(Collected data entries)
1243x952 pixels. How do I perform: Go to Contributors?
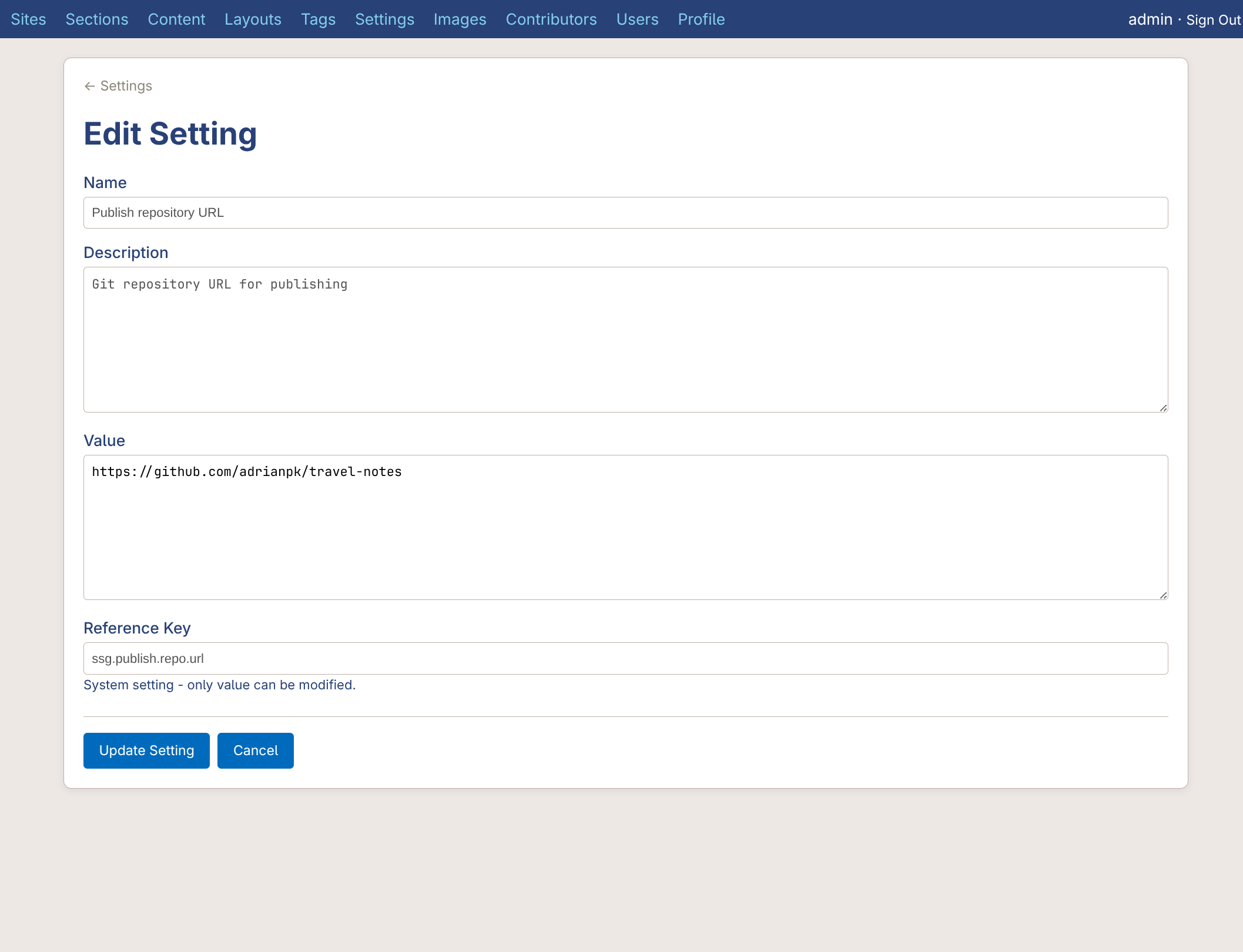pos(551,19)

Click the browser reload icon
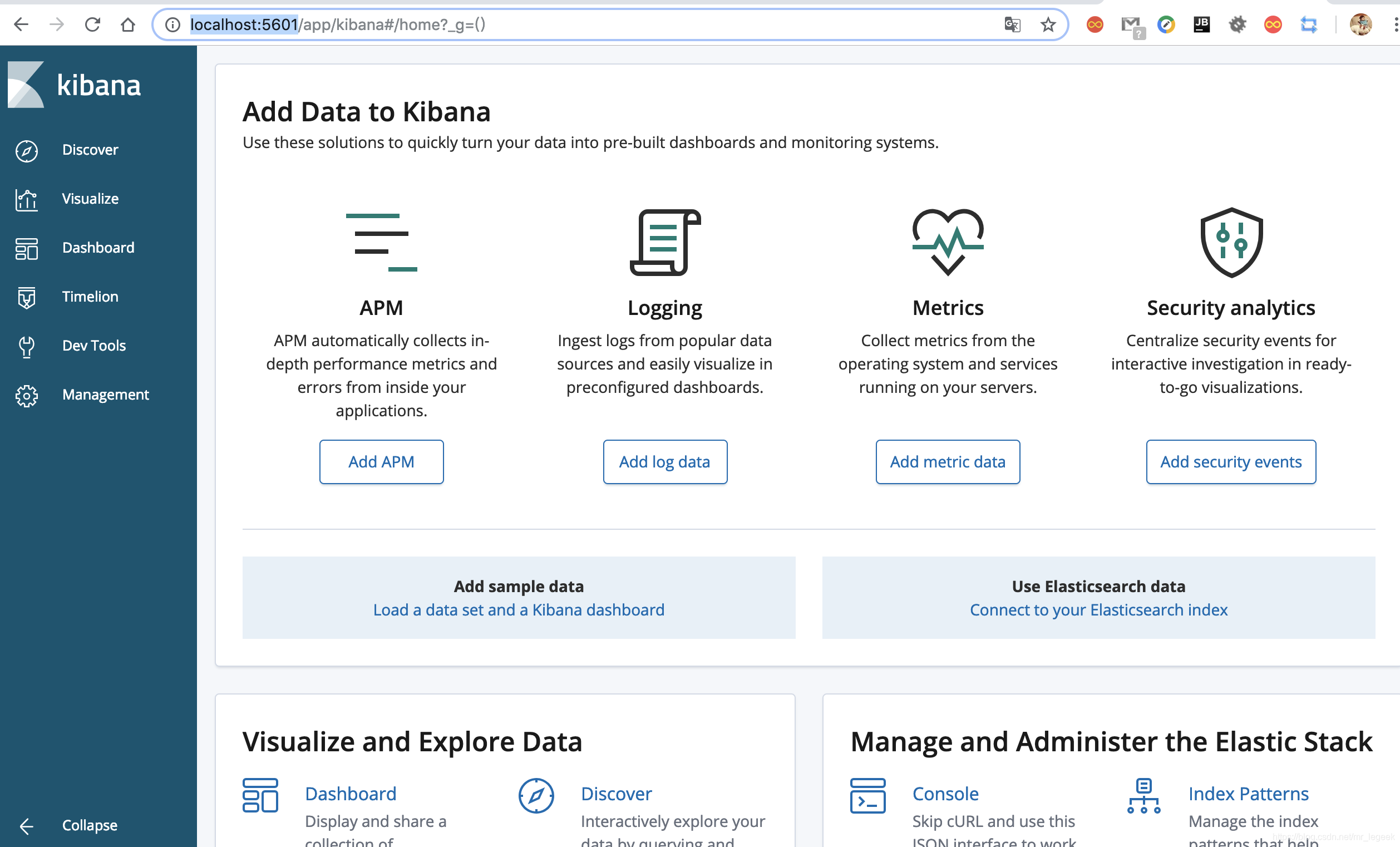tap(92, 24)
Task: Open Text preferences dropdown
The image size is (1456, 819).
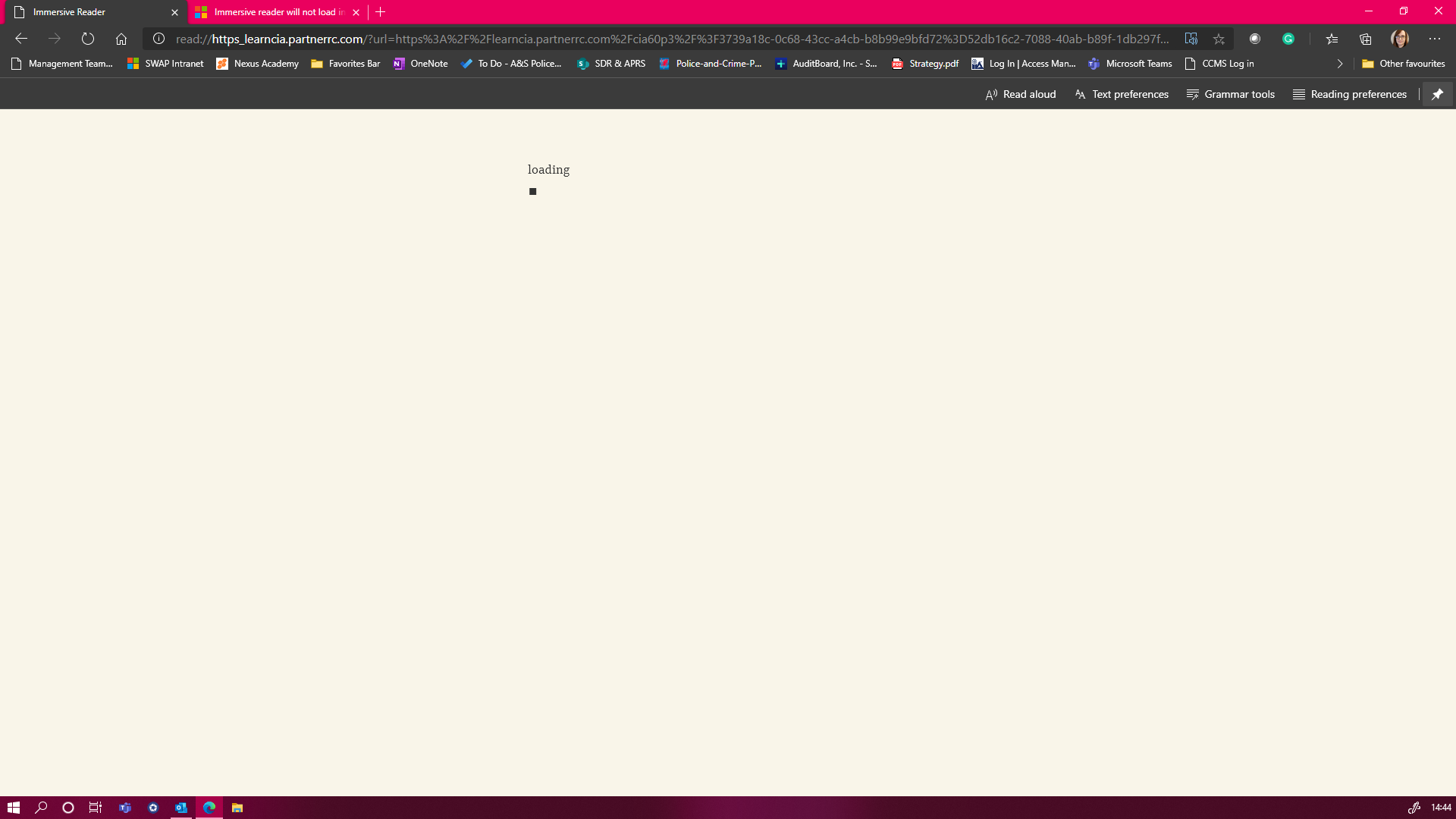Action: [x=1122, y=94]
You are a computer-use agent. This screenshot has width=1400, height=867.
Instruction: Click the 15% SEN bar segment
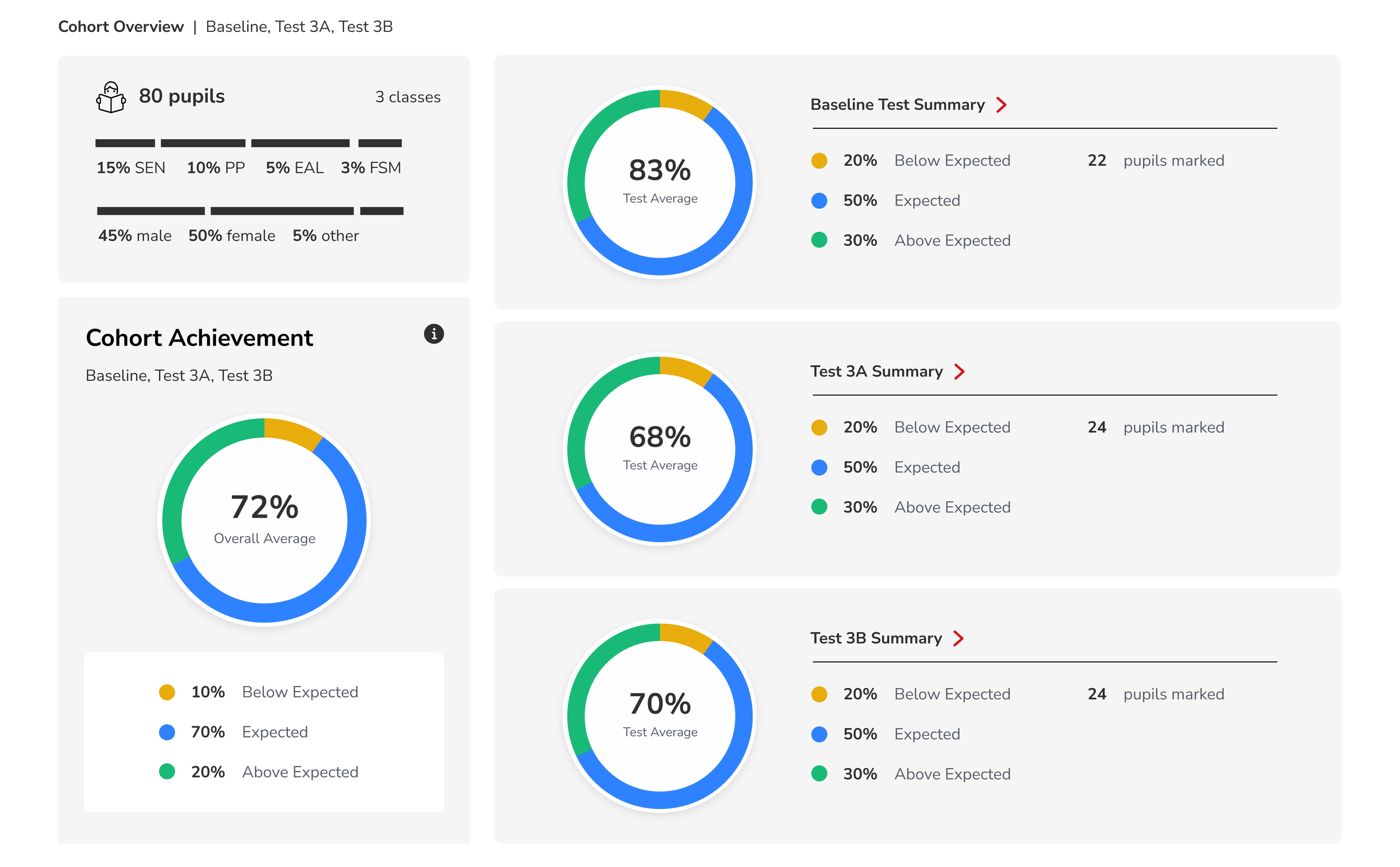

_About this task_. Exactly the lines from the one that contains "Task: Open Text preferences dropdown" through the final line of the records above are needed, given again word for word, with every picture left out.

_Reply_.
Task: Open Text preferences dropdown
The image size is (1456, 819).
Action: [x=1122, y=94]
You are a computer-use agent. This screenshot has width=1400, height=867.
Instruction: Click the 15% SEN bar segment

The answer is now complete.